What to do: Reproduce the rows from the line with "Viewport: 1201px width, 698px" up to and including the line with "[x=701, y=509]", unchanged.

Recorded data:
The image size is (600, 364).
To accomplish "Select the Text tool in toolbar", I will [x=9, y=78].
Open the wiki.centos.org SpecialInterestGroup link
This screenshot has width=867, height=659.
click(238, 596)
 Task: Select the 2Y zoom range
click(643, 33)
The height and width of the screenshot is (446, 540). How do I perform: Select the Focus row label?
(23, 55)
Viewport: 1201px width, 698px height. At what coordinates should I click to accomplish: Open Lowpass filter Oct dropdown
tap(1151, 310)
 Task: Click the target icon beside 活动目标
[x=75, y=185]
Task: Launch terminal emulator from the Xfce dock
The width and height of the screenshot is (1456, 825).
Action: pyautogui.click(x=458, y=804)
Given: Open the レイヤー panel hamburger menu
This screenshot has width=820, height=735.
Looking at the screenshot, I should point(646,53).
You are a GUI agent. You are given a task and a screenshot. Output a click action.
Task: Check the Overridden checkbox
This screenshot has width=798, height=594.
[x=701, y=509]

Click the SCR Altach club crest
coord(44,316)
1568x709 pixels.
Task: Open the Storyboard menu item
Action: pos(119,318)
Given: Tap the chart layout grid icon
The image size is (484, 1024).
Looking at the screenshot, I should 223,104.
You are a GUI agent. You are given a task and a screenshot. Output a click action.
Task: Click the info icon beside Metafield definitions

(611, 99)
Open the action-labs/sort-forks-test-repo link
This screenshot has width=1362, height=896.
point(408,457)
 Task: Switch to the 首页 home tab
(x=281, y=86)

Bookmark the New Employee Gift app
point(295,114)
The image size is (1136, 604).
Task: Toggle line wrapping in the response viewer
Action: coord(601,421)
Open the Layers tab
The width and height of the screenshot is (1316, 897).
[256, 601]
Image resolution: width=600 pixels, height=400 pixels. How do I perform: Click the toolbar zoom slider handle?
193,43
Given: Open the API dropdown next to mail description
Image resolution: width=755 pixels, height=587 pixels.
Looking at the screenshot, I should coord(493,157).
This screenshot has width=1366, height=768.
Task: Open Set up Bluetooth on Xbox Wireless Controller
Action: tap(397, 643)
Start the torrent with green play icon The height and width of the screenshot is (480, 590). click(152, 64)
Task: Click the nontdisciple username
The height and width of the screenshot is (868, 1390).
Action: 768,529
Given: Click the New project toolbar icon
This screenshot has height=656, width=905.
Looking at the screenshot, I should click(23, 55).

Exercise result:
Viewport: 1201px width, 698px height. At what coordinates should I click to accomplish: Open Lowpass filter Oct dropdown
tap(1151, 310)
 Task: Click the target icon beside 活动目标
[x=75, y=185]
Task: Launch terminal emulator from the Xfce dock
The width and height of the screenshot is (1456, 825).
Action: pyautogui.click(x=458, y=804)
Given: Open the レイヤー panel hamburger menu
This screenshot has width=820, height=735.
Looking at the screenshot, I should point(646,53).
You are a GUI agent. You are given a task and a screenshot. Output a click action.
Task: Check the Overridden checkbox
This screenshot has width=798, height=594.
[x=701, y=509]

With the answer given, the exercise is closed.